О нашем житье в Загребе нас расспрашивали сочувственно-обеспокоенным тоном, подозревая, что мы ведем неправильный образ жизни, а мы пытались свести разговор к фактам, как-то выкручивались, так как не могли открыто признать, что наша цель — жить совершенно не так, как они…
Интересно, что ничего из той нашей жизни нельзя было пересказать так, как оно было на самом деле… как ни крути, сообщить было почти нечего… Та наша жизнь как бы почти не существовала, она будто осталась на каком-то нелегальном языке, там же, где осталось и моё истинное существо, пока это иное действующее лицо сидит за столом, перебирает легальные факты, мелет чушь насчет того, как ведет себя его автомобиль, и представляется её родителям моим именем… И блуждает глазами по их квартире… А у них, у Саниных, было вообще непонятно, куда смотреть, пустого пространства там не было вовсе. Её мать болела страхом пустого пространства: каждый уголок квартиры был чем-то заполнен, невозможно было повернуться от небольших «практичных столиков»…
Потом, уже на другое утро, Саня предложила матери сломать стену между кухней и гостиной, в результате чего можно было бы расширить пространство, а я эти слова неосмотрительно поддержал. И когда после этого её мать бросила на меня быстрый взгляд, я понял — она привыкла, что у дочери возникают смешные идеи, но разочарована, что та нашла себе точно такого же приятеля. И тут же со средиземноморским темпераментом эту идею разгромила. Обращаясь при этом исключительно к Сане — было очевидно, что такая интимная тема, как снос стены, со мной обсуждаться не может… Саня, видимо, хотела в моих глазах выглядеть вполне взрослой особой и потому продолжала дискутировать с матерью до последнего дня, и насчет стены, и насчет всего остального. Однако назвать это ссорой было нельзя, скорее это было взаимным неуважением, которое, как мне казалось, определенным образом их радовало, как особое проявление близости… Я решил, что этим своим пикированием они на самом деле показывают мне, насколько они чувствуют себя у себя дома.

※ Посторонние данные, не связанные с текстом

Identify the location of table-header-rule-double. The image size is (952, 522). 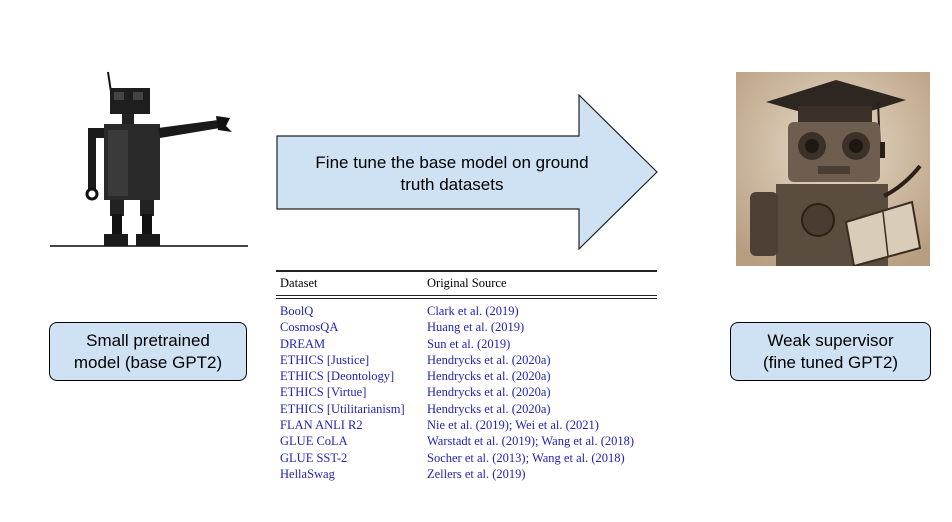
(466, 298).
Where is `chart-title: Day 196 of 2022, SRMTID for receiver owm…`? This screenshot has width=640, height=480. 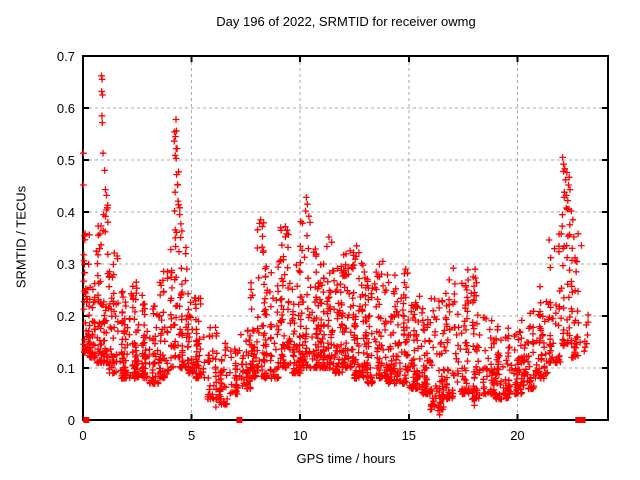 chart-title: Day 196 of 2022, SRMTID for receiver owm… is located at coordinates (346, 22).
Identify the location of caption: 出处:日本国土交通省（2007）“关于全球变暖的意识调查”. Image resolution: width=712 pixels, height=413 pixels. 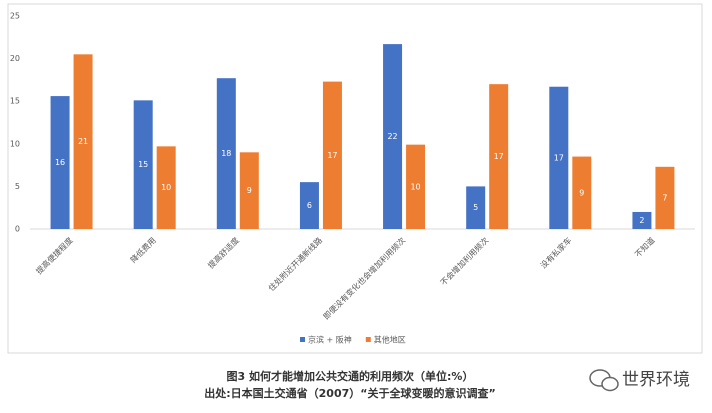
(350, 393).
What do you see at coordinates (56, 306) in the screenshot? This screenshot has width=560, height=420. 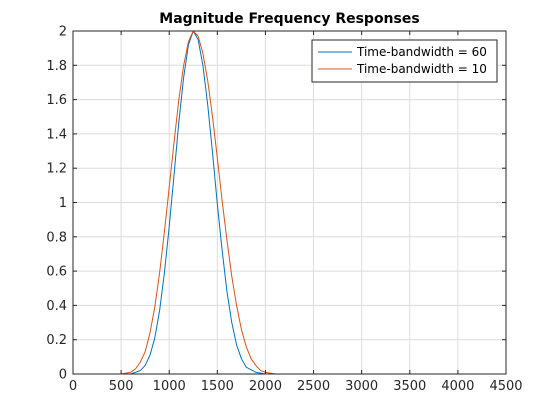 I see `y-tick-label: 0.4` at bounding box center [56, 306].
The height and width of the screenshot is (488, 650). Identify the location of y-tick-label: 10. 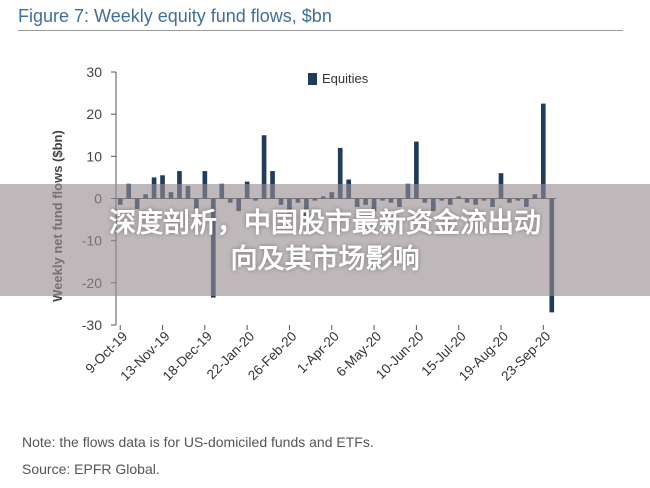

Разговаривать так с её матерью я не мог — я её уважал — поэтому умолк. Так же как и моя будущая теща, которая вытряхивала все свои критические премудрости, глядя на Саню, а не на меня, из-за того, что меня уважала.
Стоило мне заткнуться насчет стены, как мне стало трудно говорить и обо всём другом тоже… Я размышлял, молча, про себя… Наш народ такой: всегда охотнее построит какую-нибудь стену, чем её сломает. Им всегда больше нравилось иметь не одну комнату, а две. Просто обожали считать комнаты. Да где же был мой разум?!